• WORK ORDER: Beginning at the line that contains "This screenshot has height=645, width=1568.", reproduce the entries below exactly, ending with the line that contains "Viewport: 1440px width, 711px height.". Omit each picture.
========================
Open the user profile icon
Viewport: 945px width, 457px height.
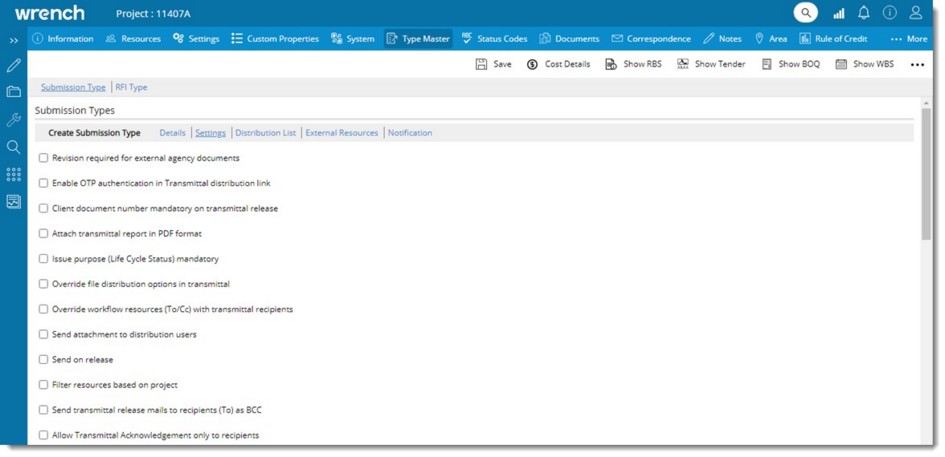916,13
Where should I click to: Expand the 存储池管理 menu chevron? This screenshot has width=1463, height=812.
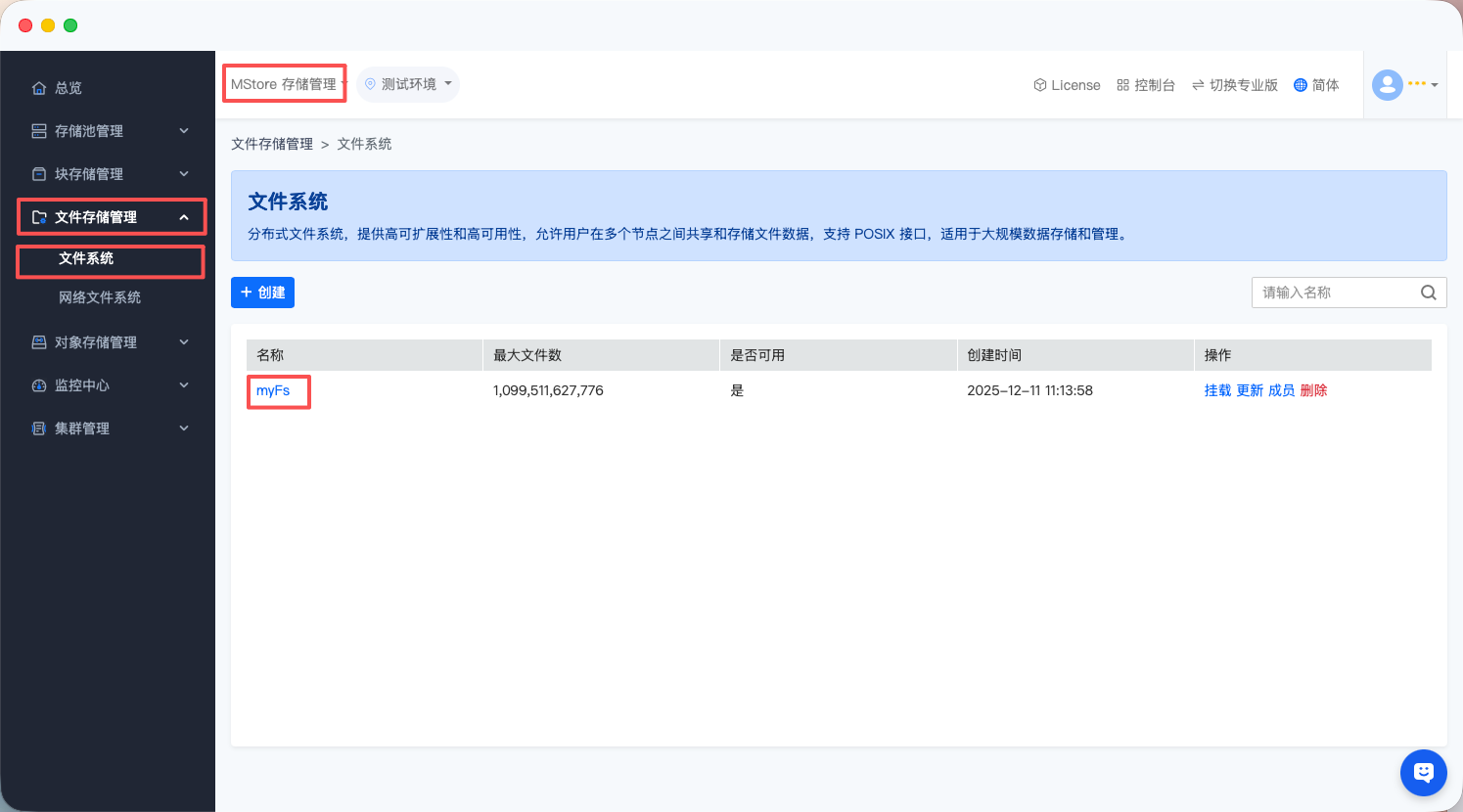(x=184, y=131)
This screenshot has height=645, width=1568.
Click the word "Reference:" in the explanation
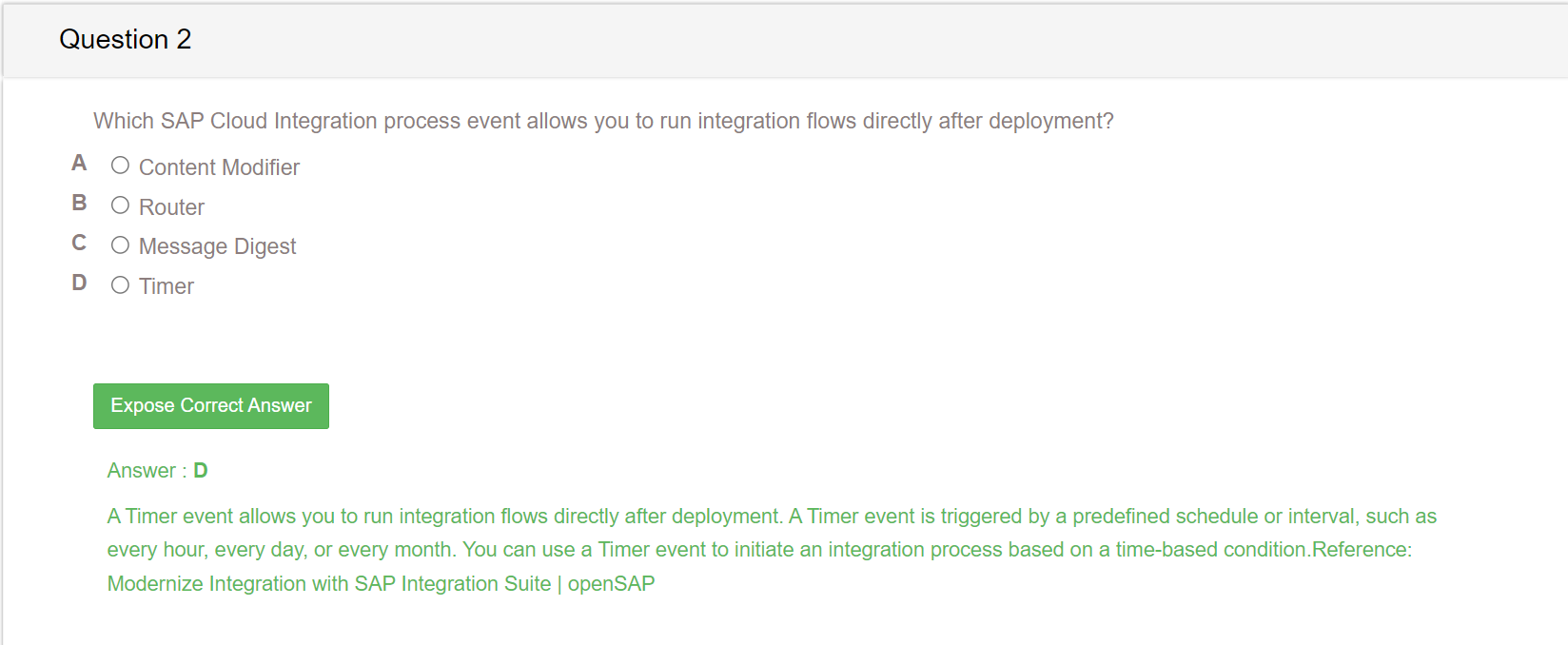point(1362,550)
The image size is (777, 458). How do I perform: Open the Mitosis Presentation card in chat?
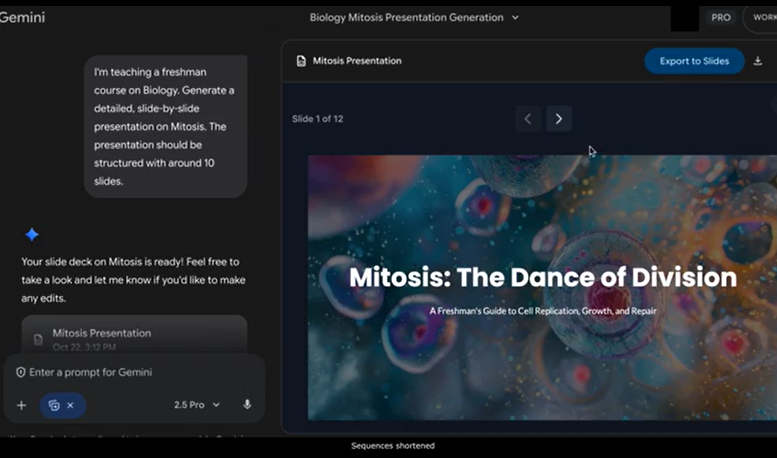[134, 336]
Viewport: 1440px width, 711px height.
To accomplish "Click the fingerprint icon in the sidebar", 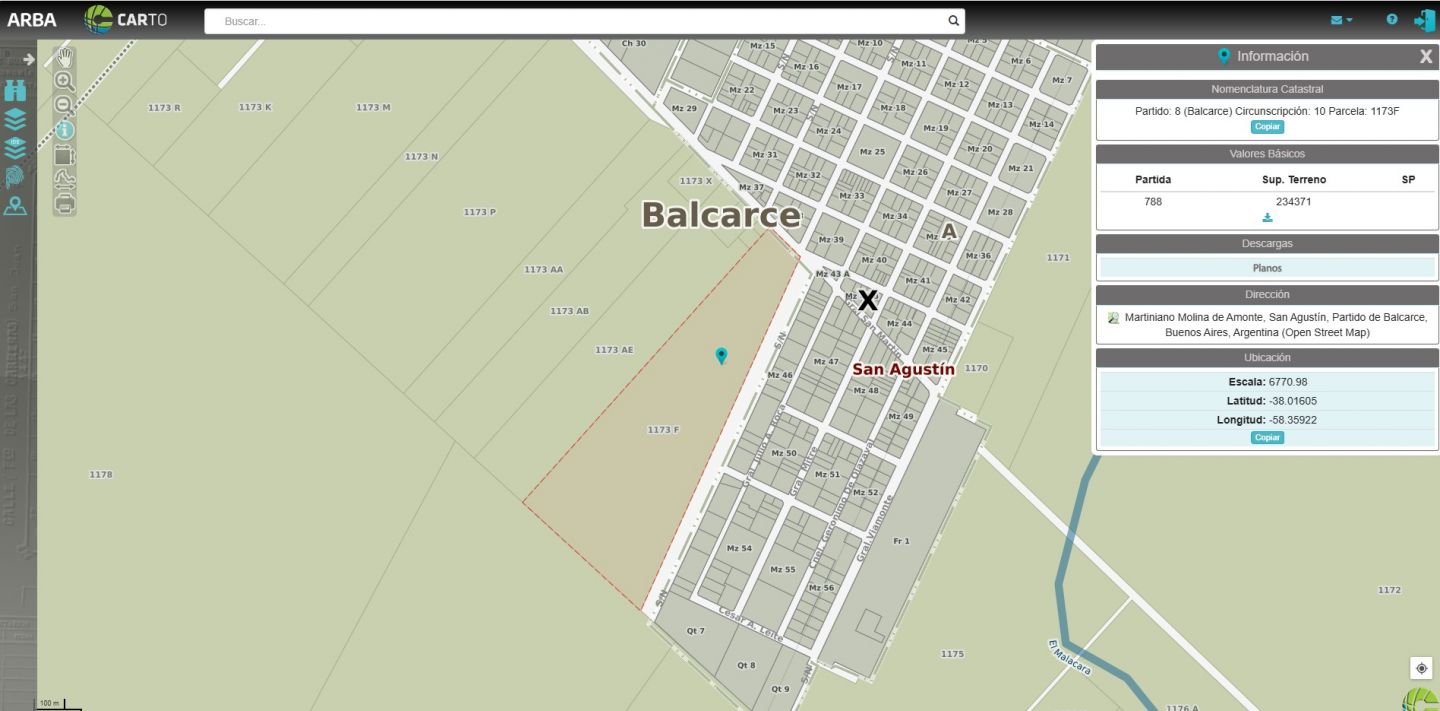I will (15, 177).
========================
• THE ANSWER:
This screenshot has height=645, width=1568.
Click the word "Reference:" in the explanation
point(1362,550)
The image size is (777, 458). How do I perform: Open the Mitosis Presentation card in chat?
[134, 336]
Viewport: 1440px width, 711px height.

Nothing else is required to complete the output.